A standard curve for qPCR was constructed using the genomic DNA of V. nonalfalfae and V. albo-atrum. DNA concentration was measured using a NanoDrop 2000 (Thermo Scientific). The standard curve was plotted according to the Ct values from qPCR for various sample amounts, which were obtained by serial dilution of the genomic DNA of V. nonalfalfae and V. albo-atrum.
2.6. ddPCR reaction
The ddPCR assay was optimized with respect to the annealing temperature, primer concentration, and probe concentration. Temperatures of 54°C, 56°C, 58°C, 60°C, and 62°C were examined using a Veriti™ 96-Well Thermal Cycler (Applied Biosystems, USA) with a primer/probe concentration of 500 nM/250 nM. Primer/probe concentrations of 600 nM/400 nM, 500 nM/250 nM, and 400 nM/100 nM were examined using a thermal cycler at 56°C.
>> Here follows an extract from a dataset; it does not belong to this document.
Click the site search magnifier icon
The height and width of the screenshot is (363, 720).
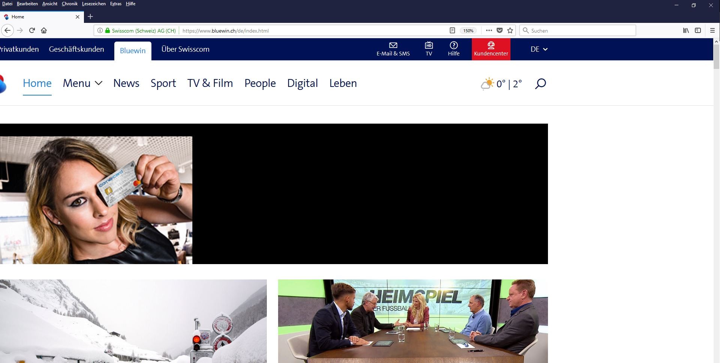[x=540, y=84]
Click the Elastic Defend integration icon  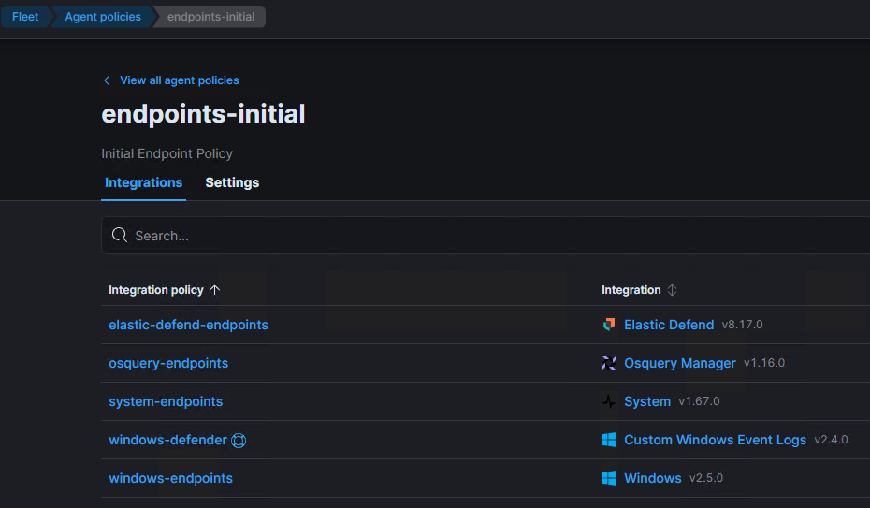(x=609, y=325)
The ddPCR reactions were performed using 500 nM solutions of each forward and reverse primer, a 250 nM solution of the 2 × ddPCR supermix for probes (Bio-Rad, Pleasanton, CA, USA) (after optimization), and 2 μL of genomic DNA. The total reaction volume was 20 μL. The reaction mixture was added to an 8-well cartridge using a droplet generator (Bio-Rad), and the wells were injected with 70 μL of droplet generation oil (Bio-Rad). The emulsion (70 μL) was transferred to a 96-well ddPCR plate (Bio-Rad) and amplified as follows with a ramp rate of 2°C s−1: denaturation at 94°C for 10 min, followed by 45 cycles of denaturation at 94°C for 30 s and annealing at 56 °C (optimized temperature) for 50 s, followed by a final denaturation at 98°C for 10 min. Subsequently, the 96-well plate was shifted to an QX200 droplet reader (Bio-Rad), and the data analysis was performed using QuantaSoft Version 1.7.4.0917 (Bio-Rad). The ddPCR analysis was performed in triplicate to accurately quantify the amounts of genomic DNA.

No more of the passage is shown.